I'm not used to so much tension in a plot that I find myself gripping the arms of the chair while I read, but as I reached the climax of Peter May's novel The Blackhouse, the upholstery bore the marks of my fingernails and I could hardly take in the words fast enough.
The other day I wrote about a first novel which I criticised for featuring too much drama, too many issues - it was implausible and unbalanced and for me it didn't work. While The Blackhouse contains many feature-filled pages, life-changing events and revelations of major consequence, they are beautifully played here, orchestrated by a writer in full command of his material, perfectly judged and paced, and so the whole story is utterly compelling and it carries the reader to the very last word. This book shows how the dramatic should be done.
A murder has taken place on the usually peaceable Hebridean island of Lewis. It's a particularly distinctive, brutal killing, and looks to be a carbon-copy of one which happened in Edinburgh some months earlier, so Fin Macleod, the detective leading that investigation, is brought in to look for parallels. Fin is a Lewisman, born and brought up on the island, though he left his past behind him when he went off to university and has scarcely been back since. Returning now to the small community in which he grew up, his schoolfriends - and enemies - victim and possible suspects, he finds a personal mystery a lot deeper than the crime to solve, one which will take much courage in confronting the past and facing the future.
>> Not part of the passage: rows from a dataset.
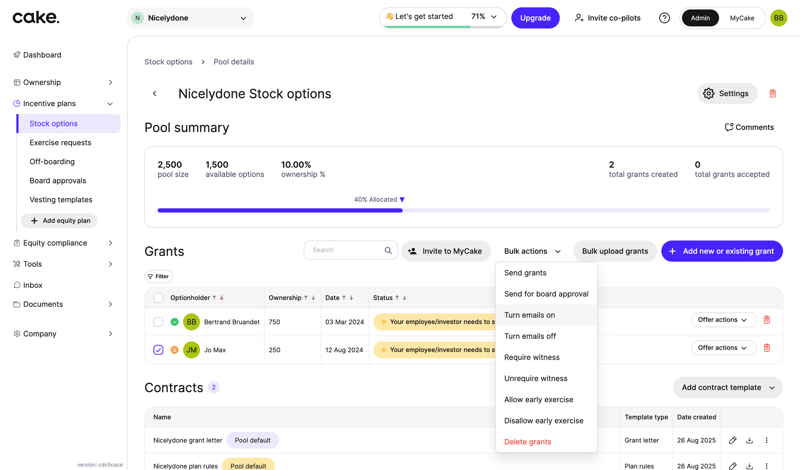Expand Offer actions for Jo Max

723,348
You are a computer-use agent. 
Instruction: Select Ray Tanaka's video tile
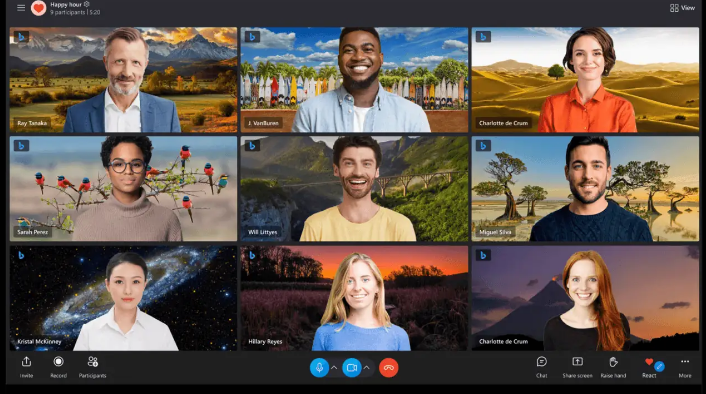point(123,80)
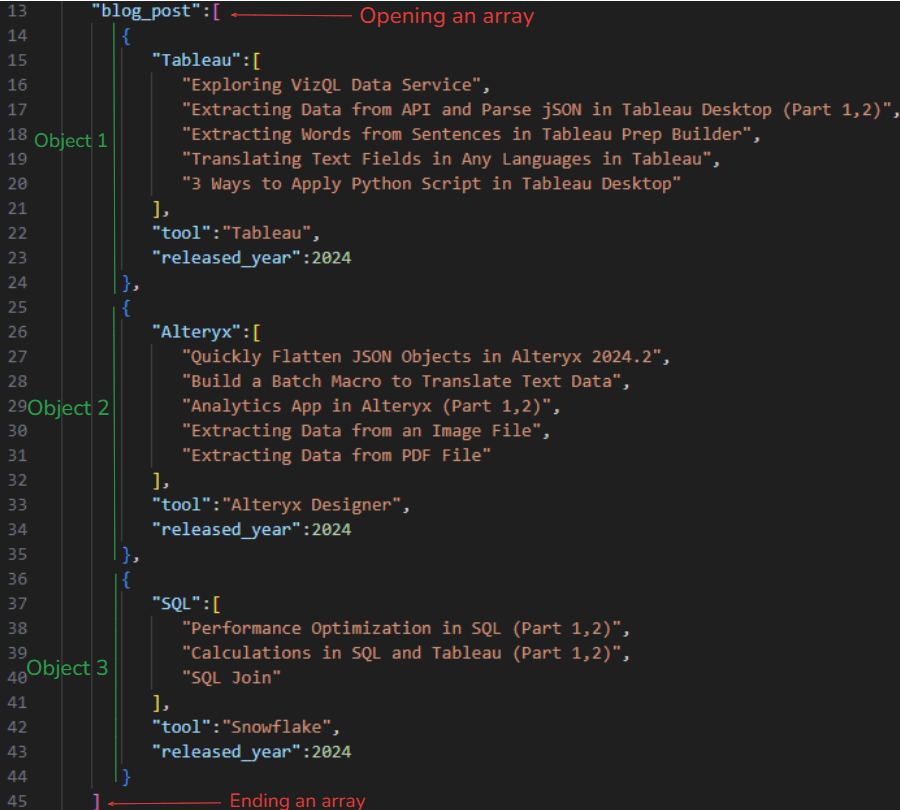
Task: Click the green "Object 3" label
Action: (67, 668)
Somehow connected to events surrounding the murder is the annual voyage to An Sgeir, 'The Rock', a tiny, inhospitable island fifty miles out in the Atlantic which is home to a gannet colony. For centuries, men from the north of Lewis have sailed out to the rock and spent a fortnight there hunting guga - the young gannet, formerly an important source of food, now a prized delicacy, the trip a rite of passage for the young men of the community, its traditions a bond from generation to generation. What happened on the rock when Fin went there as a young man will now determine his fate and that of others, and as the chosen twelve prepare for this year's dangerous expedition, so the novel builds to its powerful and stormy crescendo.
I found the mixture of the detective story and Fin's own history very deftly done and completely absorbing. Lewis itself - its landscape, its culture, its people - forms a large part of the book, familiar to any reader who has been there, just as fascinating to those who have not. The novel has two epigraphs, one Housman's "land of lost content", the other a Gaelic proverb: Tri rudan a thig gun iarraidh: an t-eagal, an t-eudach 's an gaol - "Three things that come without asking: fear, love and jealousy". If you read The Blackhouse - and I recommend you do - you'll understand how apt those lines are.
I see from Peter May's website that this book is the first part of a Lewis trilogy, and I hope he is getting a move on with the other two volumes because on the basis of this one, I can't wait to read them.